The place it gets you is if you are not acting professionally or do poor work. 

If you hold to the contract eg triggers and such you limit your liability. Breakdowns can be a problem however generally the bigger problem is getting fired as you did not do the job.


----------



## ThisIsMe (Oct 31, 2006)

I think it is clearly obvious you cannot right away your liability 100% as Walmart is trying to do. Ultimate responsibility lies with the property owner (in this case Walmart). 

Sure you might be named in the case as a defendant, but who do you think the plaintiff's attorney is going to go after? You are Walmart?


----------



## wirenut (Jan 16, 2004)

they look for money and dont care where they get it
it cost me 500 just to make some scumbag to go away
when i plowed for the city


----------



## slade (Oct 19, 2004)

These contracts for Walmart are they signed by the local store manager or by the home office in Arkansas? It was emailed to me from their headquarters I believe.


----------



## REAPER (Nov 23, 2004)

I am not a lawyer but I have paid many before.

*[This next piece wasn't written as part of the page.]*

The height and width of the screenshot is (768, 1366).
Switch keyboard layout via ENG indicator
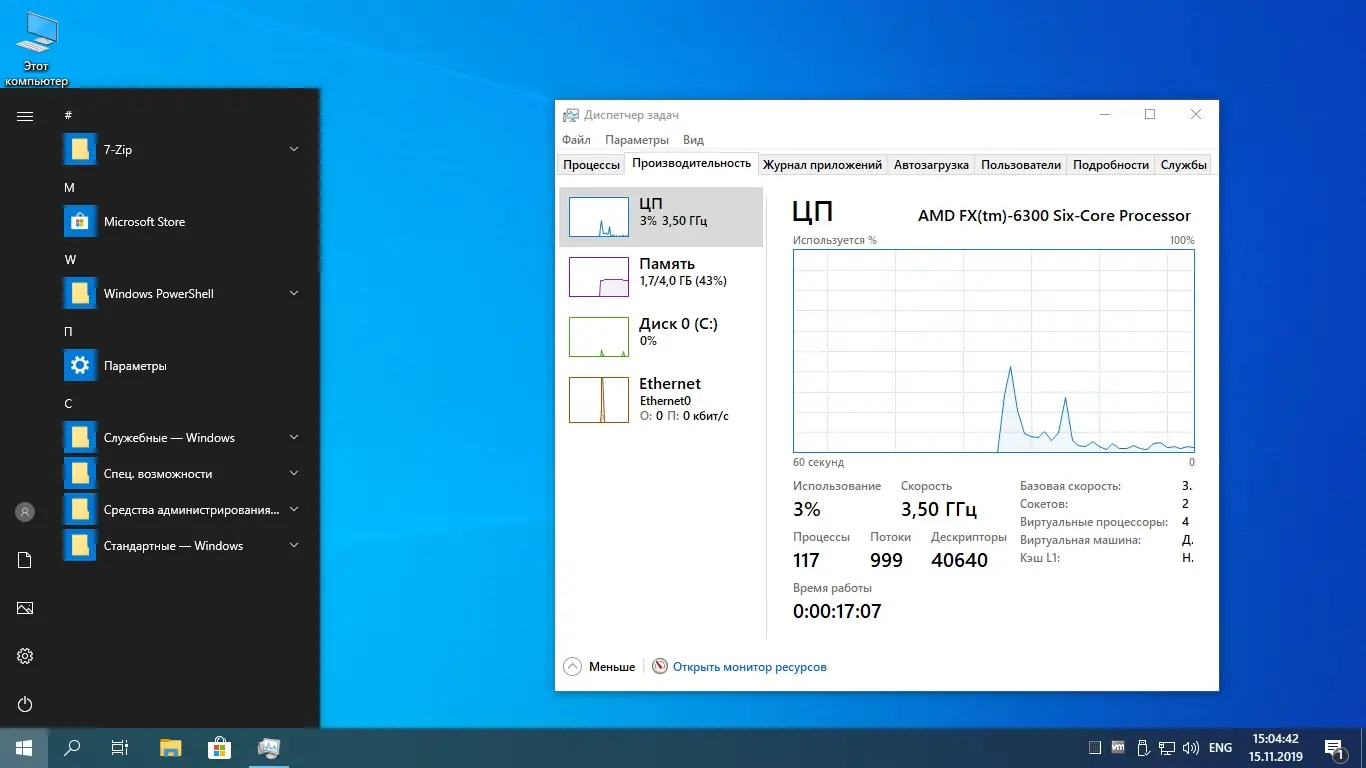pyautogui.click(x=1219, y=747)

the wording you put up....

"Contractor shall at all times indemnify, defend and hold harmless Walmart against and from any and all lawsuits, claims, actions, and expenses including attorney's fees arising out of or related to the acts, omissions, negligence or willfull misconduct of Contractor. 
".......

Seem to read that you will not hold them to blame for something you did. Like knocking over a light post or going through a wall or something. Or running someone over in the lot while plowing. To me it reads that you do not hold them libel for your actions.

Not slip n falls.

This all may be moot because you do not have the exact wording of it posted.


----------



## LHK2 (Jan 22, 2007)

If you sign it, your responsable for anything, car accident slip and falls. If the have to make the decision for you to salt, it is on there hands. You said they had a fall earlier, this is why they are probably making you sign it so they are off the hook for the next fall.


----------



## Scottscape (Nov 27, 2005)

I don't sign anyones contract/agreement they always sign mine. As said in all of my agreements/contracts "with respect to the client, scottscape maintenance is an independent contractor and not an employee of the client". By signing their contract it kinda gives them the idea that you're their employee and what they say goes basically. I agree, I wouldn't wanna' go up against walmart in court. I just receieved a call from them yesterday, I'm sure some of you can probably take a good guess what I told them.  My best advice for some of you guys is to stay away from the clients contracts.


----------